INDEPENDENT WIRELESS ONE CORPORATION
By: /s/ Xxxxx X. Xxxxxx
-------------------------------
Name: Xxxxx X. Xxxxxx
Title: President & Chief Executive Officer
Acknowledgement, Consent and Agreement of Affiliate's Stockholder
The undersigned, being the sole stockholder of Affiliate, agrees that
such stockholder (i) has reviewed this Consent and Agreement, (ii) acknowledges,
consents and agrees to the terms and provisions of this Consent and Agreement,
particularly as they modify the price (as set forth in the Management Agreement)
pursuant to which Sprint Spectrum may purchase the Operating Assets under
Sections 6 and 10 hereof, and as they require the Affiliate and its Related
Parties to sell Affiliate's Licenses under Section 6 hereof, and (iii) agrees to
take such action as is necessary to cause the Affiliate and its Related Parties
to comply with the terms and provisions of this Consent and Agreement.
IWO HOLDINGS, INC.
By: /s/ Xxxxx X. Xxxxxx
----------------------------------
Name: Xxxxx X. Xxxxxx
Title: President & Chief Executive Officer
EXHIBIT A TO C&A
CONFIDENTIALITY AGREEMENT
THIS CONFIDENTIALITY AGREEMENT ("Agreement") is entered into as of _______,
200_, by and between Sprint Spectrum L.P. ("Sprint Spectrum"), a Delaware
limited partnership, whose address is 0000 Xxxx Xxxxxx, 00xx Xxxxx, Xxxxxx Xxxx,
Xxxxxxxx 00000, _____________ ("Manager"), a _________________, whose address is
_________________, ("Lender"), a ____________, whose address is _____________
and __________ ("Potential Buyer"), a ____________, whose address is
__________________, to assure the protection and preservation of the
confidential and/or proprietary nature of information to be disclosed or made
available to each other relating to the possible purchase by the Potential Buyer
of the assets of the Manager and the possible affiliation of the Potential Buyer
with Sprint Spectrum as a manager of the Sprint PCS network presently managed by
the Manager (the "Transaction").
NOW, THEREFORE, in reliance upon and in consideration of the following
undertakings, the parties, for themselves, or for any corporation, partnership,
association, joint stock company, limited liability company, limited liability
partnership, or trust directly or indirectly controlling, controlled by or under
common control of such party, or a more than 50% owned subsidiary of such party
(its "Affiliates"), agree as follows:
1. Scope. For purposes of this Agreement, the "Proprietary Information" of
a party disclosing information (the "Discloser") means all information, whether
communicated orally, in writing, by graphical representation, electronically or
otherwise, relating to standards, guidelines, plans, policies and programs
regarding the operation and management of the Discloser or any of its Affiliates
and all technical, marketing, financial, strategic and other information
regarding the Discloser or any of its Affiliates. Oral discussions about
Proprietary Information are Proprietary Information. Proprietary Information
includes all such information whether delivered to the party receiving the
information (the "Recipient") directly by the Discloser or indirectly through an
Affiliate, agent or lender of the Discloser or Recipient, or by another party to
this Agreement.

- RECORDED INFORMATION
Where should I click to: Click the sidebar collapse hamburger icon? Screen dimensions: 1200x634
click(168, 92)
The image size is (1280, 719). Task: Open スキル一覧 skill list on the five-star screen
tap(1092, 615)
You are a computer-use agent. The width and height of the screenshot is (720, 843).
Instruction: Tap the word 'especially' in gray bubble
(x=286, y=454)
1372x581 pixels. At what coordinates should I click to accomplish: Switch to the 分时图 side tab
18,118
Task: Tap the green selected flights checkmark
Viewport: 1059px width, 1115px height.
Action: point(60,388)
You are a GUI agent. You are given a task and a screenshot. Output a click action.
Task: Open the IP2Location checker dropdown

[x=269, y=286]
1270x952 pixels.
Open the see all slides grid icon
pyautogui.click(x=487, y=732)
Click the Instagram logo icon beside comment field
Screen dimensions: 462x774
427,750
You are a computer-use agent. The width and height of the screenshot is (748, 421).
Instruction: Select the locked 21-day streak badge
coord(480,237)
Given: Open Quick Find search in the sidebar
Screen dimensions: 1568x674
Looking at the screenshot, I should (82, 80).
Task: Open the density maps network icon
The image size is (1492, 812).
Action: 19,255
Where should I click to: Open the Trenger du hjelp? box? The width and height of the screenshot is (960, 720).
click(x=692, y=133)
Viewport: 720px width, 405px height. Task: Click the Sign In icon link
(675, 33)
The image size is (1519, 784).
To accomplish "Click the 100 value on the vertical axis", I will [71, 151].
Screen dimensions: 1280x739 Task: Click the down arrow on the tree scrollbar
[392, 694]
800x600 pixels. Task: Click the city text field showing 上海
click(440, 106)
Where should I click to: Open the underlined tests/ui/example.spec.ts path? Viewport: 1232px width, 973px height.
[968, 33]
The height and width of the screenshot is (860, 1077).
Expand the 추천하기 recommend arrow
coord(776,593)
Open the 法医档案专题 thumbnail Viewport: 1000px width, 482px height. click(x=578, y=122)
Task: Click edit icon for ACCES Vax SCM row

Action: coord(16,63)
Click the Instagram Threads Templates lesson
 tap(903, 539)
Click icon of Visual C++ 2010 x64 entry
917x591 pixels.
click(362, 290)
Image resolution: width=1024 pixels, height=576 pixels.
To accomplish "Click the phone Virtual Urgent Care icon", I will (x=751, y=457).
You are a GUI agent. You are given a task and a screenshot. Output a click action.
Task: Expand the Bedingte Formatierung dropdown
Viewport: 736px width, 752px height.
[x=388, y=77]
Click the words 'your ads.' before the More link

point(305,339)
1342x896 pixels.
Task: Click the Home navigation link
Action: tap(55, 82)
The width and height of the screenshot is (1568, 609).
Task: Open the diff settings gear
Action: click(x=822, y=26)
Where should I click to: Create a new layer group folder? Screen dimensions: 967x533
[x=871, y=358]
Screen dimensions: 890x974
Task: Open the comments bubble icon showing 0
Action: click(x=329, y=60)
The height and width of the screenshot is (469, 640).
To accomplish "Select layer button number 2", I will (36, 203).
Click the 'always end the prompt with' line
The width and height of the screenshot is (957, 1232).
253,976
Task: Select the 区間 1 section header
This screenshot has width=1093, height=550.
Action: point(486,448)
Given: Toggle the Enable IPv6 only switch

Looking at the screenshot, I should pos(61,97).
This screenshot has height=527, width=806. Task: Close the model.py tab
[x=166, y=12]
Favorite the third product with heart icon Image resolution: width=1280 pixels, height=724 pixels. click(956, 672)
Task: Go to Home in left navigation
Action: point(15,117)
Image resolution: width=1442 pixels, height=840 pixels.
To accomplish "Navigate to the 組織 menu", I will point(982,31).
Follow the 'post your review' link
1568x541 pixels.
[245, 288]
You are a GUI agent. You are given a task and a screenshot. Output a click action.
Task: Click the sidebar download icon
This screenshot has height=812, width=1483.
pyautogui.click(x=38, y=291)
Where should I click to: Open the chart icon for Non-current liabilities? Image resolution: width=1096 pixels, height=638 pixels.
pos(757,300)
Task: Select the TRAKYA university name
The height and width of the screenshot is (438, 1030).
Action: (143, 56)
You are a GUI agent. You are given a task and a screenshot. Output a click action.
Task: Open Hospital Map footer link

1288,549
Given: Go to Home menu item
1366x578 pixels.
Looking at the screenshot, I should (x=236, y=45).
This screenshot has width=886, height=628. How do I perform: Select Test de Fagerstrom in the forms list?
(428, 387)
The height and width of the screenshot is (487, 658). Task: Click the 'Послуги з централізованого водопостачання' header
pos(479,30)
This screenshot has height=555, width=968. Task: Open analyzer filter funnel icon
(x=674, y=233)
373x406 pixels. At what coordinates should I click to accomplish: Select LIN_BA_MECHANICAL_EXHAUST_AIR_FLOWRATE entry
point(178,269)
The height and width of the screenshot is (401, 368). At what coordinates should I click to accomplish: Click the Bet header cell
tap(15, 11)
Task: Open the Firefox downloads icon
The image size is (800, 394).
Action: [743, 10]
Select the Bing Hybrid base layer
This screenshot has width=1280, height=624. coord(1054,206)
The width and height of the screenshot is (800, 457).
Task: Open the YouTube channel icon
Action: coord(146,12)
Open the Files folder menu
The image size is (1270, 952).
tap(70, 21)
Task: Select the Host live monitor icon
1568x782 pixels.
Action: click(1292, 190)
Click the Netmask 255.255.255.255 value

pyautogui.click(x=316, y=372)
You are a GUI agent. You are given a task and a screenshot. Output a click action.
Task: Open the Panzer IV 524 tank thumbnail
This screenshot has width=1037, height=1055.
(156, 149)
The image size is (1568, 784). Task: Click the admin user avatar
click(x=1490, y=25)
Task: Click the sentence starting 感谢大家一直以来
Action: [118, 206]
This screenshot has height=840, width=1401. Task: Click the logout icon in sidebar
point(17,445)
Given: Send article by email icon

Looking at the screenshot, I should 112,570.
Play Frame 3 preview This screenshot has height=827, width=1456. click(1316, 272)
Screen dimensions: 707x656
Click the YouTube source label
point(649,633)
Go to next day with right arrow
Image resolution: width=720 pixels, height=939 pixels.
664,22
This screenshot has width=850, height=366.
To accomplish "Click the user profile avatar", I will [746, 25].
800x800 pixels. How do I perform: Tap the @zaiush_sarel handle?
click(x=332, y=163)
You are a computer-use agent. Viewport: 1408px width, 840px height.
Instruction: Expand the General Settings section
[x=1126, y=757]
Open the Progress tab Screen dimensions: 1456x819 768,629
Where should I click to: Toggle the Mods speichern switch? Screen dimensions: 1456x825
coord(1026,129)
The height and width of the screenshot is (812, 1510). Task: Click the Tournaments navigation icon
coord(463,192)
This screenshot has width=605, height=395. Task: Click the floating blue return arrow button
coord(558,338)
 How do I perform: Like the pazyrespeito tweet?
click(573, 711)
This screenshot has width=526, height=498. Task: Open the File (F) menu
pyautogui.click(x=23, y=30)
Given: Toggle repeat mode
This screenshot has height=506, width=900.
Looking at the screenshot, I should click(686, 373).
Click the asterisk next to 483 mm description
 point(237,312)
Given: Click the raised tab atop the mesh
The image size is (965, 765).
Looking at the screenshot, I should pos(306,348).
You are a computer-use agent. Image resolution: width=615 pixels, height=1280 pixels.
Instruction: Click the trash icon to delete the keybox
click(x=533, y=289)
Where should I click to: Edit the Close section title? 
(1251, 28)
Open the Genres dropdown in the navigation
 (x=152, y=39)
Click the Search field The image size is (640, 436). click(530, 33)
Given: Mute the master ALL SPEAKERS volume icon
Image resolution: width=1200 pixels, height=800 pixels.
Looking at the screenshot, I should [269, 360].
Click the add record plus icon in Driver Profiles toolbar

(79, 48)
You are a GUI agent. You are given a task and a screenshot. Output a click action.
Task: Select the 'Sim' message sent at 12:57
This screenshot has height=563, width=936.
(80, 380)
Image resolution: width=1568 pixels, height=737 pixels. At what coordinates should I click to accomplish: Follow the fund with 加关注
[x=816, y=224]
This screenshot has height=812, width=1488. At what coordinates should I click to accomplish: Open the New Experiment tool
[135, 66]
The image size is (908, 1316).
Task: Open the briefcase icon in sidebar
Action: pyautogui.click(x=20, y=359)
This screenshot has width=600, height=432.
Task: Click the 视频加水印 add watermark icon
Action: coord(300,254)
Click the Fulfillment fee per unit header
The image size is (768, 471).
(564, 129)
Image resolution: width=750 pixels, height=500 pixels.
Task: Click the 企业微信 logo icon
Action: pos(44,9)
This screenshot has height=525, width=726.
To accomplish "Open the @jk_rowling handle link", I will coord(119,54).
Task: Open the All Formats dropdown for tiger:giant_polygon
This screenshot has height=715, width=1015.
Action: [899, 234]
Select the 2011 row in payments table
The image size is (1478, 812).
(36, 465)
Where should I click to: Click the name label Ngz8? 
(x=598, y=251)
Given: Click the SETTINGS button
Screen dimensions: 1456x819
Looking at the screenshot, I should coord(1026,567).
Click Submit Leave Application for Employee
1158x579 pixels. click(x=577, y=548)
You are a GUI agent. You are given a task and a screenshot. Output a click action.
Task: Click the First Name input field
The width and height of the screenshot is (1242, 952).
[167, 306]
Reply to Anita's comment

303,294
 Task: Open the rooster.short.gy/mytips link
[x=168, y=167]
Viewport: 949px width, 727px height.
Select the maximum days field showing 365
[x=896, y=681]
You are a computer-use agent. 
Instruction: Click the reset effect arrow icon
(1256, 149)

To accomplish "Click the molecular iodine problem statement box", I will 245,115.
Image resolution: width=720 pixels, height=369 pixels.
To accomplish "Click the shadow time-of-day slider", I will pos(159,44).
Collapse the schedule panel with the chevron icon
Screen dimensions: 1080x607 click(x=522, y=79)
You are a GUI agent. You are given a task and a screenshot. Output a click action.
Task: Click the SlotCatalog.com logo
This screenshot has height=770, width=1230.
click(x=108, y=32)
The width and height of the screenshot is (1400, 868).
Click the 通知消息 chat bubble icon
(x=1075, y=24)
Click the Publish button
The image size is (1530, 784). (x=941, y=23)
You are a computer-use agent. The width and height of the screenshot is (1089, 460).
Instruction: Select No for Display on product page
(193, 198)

- WORK TO COMPLETE
Put this sentence from the confidentiality agreement text into Spanish: "Oral discussions about Proprietary Information are Proprietary Information."

- RESULT FOR THIS TASK
Las conversaciones orales sobre la Información Reservada son Información Reservada.